Jane Hyde, Countess of Clarendon (1669 - 24 May 1725), formerly Jane Leveson-Gower, was the wife of Henry Hyde, 4th Earl of Clarendon.

She was the daughter of Sir William Leveson-Gower, 4th Baronet, and his wife, the former Lady Jane Granville, and she married Hyde, then MP for Launceston, on 8 March 1692. He succeeded as Earl of Rochester in 1711, and as Earl of Clarendon on 31 March 1723. Their children were:

- Hon. Henrietta Hyde (bur. 5 July 1710)
- Hon. Edward Hyde (bur. 17 November 1702)
- Hon. Laurence Hyde (b. 6 October 1703; bur. 27 May 1704)
- Hon.

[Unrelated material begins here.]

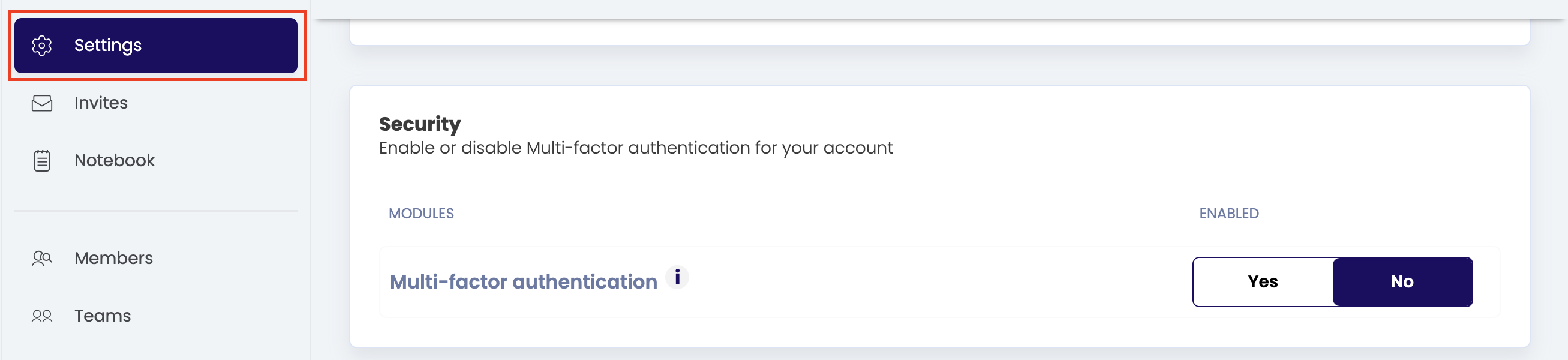Click the Teams group icon
Viewport: 1568px width, 360px height.
click(x=42, y=316)
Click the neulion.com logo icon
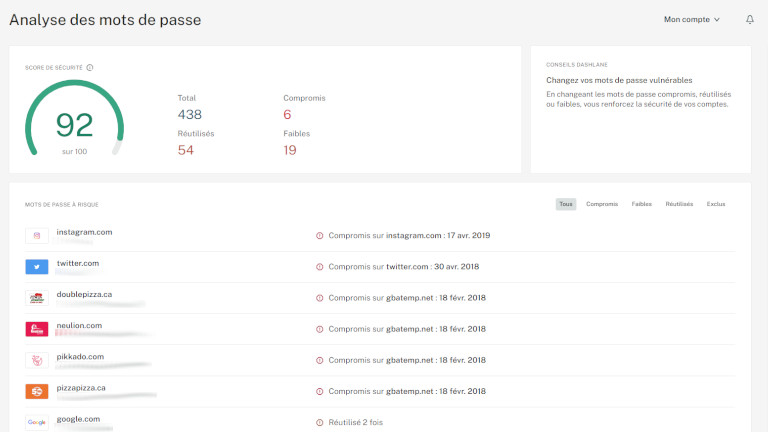This screenshot has width=768, height=432. point(37,329)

Ann Hyde (bur. 2 November 1709)
- Lady Jane Hyde (1694 - January 1724), married William Capell, 3rd Earl of Essex on 27 November 1718
- Lady Catherine Hyde (c. 1701 - 17 July 1777), married Charles Douglas, 3rd Duke of Queensberry on 10 March 1720
- Lady Charlotte Hyde (c.1707 – 17 March 1740)
- Henry Hyde, Viscount Cornbury (1710-1753)

Her portrait, after Sir Godfrey Kneller, hangs in the Royal Collection.